A harsh truth that White people need to accept is that we often commit microaggressions against colored people without realizing it.
Here’s a personal example I can share: a close friend of mine recently invited his Black friend, a neurosurgeon, over for a game of chess. When the chessboard was ready, the Black man said, “So, shall I be black and you white?”
Without thinking, the White friend responded with, “yeah, obviously.”
An excruciating silence seized the room. Realizing what he had said, the friend shouted, “wait, I didn’t mea-”
But the Black man had already left the room, a solitary tear giving sparkle to an otherwise sunken face.
Everyone sheds tears. But only colored people understand the tears of racism.
And guess what? That friend is a Swedish male who works for Migrationsverket, the Swedish immigration agency responsible for housing Somalis and other fine gentlemen around Sweden.
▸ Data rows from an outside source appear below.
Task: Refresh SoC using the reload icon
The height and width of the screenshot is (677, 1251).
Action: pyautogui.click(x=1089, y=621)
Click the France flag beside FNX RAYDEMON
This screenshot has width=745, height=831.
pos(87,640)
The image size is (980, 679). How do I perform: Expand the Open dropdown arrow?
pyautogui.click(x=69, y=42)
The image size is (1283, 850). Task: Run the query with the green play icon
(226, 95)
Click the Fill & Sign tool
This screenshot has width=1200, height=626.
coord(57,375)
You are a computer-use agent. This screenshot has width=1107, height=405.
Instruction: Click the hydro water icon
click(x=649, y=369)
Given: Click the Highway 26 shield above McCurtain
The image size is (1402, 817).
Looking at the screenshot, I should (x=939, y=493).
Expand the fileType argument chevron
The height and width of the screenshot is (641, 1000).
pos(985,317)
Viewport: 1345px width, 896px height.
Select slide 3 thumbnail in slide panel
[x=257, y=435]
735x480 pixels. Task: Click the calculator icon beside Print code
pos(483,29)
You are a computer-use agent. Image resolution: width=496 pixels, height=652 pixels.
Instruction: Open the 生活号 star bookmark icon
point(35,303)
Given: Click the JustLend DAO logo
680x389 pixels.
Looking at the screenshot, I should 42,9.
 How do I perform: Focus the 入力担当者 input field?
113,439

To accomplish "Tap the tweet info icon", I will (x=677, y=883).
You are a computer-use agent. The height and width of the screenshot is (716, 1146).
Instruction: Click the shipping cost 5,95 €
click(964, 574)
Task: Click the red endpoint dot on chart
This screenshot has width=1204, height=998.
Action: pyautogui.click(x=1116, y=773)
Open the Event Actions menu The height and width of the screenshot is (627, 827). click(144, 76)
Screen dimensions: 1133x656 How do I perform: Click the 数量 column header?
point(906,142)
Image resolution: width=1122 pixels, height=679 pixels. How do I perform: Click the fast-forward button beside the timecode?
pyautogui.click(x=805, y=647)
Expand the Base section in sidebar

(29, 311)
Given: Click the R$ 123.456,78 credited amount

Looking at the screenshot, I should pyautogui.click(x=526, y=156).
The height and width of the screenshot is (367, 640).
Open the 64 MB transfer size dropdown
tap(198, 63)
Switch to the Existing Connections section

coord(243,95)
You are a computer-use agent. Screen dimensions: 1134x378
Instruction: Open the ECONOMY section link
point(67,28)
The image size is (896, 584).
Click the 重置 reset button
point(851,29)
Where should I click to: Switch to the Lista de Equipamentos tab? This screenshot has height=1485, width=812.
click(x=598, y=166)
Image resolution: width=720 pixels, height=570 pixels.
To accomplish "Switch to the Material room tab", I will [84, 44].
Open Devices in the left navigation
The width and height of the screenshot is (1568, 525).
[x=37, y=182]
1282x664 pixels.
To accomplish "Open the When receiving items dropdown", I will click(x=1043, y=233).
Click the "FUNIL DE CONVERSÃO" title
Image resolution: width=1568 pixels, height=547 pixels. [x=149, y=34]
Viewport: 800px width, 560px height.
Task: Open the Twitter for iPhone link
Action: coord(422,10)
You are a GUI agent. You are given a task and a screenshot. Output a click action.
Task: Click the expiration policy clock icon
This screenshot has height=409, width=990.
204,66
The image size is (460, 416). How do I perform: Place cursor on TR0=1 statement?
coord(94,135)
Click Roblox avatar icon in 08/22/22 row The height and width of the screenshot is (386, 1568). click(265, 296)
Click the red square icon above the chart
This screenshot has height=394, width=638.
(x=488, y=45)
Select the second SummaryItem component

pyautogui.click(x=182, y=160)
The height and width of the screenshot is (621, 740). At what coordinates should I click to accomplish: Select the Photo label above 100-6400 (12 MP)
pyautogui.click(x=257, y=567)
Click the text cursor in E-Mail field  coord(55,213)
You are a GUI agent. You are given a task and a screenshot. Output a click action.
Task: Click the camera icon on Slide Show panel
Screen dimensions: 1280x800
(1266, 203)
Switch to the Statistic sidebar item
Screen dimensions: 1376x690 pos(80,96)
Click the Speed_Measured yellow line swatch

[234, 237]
He’s about as anti-racist as they come.
Yet, due to his subconscious microaggression, he is now responsible for the suicide of a pioneering surgeon of color.
So, you can imagine my joy when I learned that a brave university professor has received a large grant – $229,061, to be exact – to shed light on this little-known but important subject.
Oftentimes, researchers must use radically different measures to break new ground in higher education.
This “high risk-high payoff” approach to supporting new, exploratory work will allow Mary Atwater, a professor in the mathematics and science education department in the College of Education, to develop a potentially transformative venue for reducing racial microaggression, or the subtle, indirect or unintentional discrimination against members of a marginalized group, in science education.
Awarded by the National Science Foundation, Atwater’s $229,061 Early-Concept Grant for Exploratory Research will examine new ways to broaden participation in science, technology, engineering and mathematics or STEM fields for science education faculty of African or Latino ancestry.
“There has been little research in this area in science education,” said Atwater, who is currently the Sachs Distinguished Lecturer in residence at Teachers College, Columbia University. “In fact, there is very little microaggression research that has been done in which the participants are people of European-American descent.”
Mary Atwater: Living proof of hybrid vigor.
Frankly, it’s about time academics reclaimed their courage and stood up for left-wing ideals, as Mary Atwater has done. Right-wing pressure groups, often headed by European-Americans like George Soros, have controlled academia for such a long time that I didn’t think things would ever turn around.
The times are truly changing, folks.
Who knows? Perhaps 10 years from now, the hateful books that all schoolchildren are forced to read as part of the curriculum – Negroes in Negroland, On the Jews and Their Lies, White Power – will be replaced by books that promote racial equality, social justice and other concepts that our Founding Fathers held in high regard.
Let’s hope that the appalling way our children are taught math will change, too.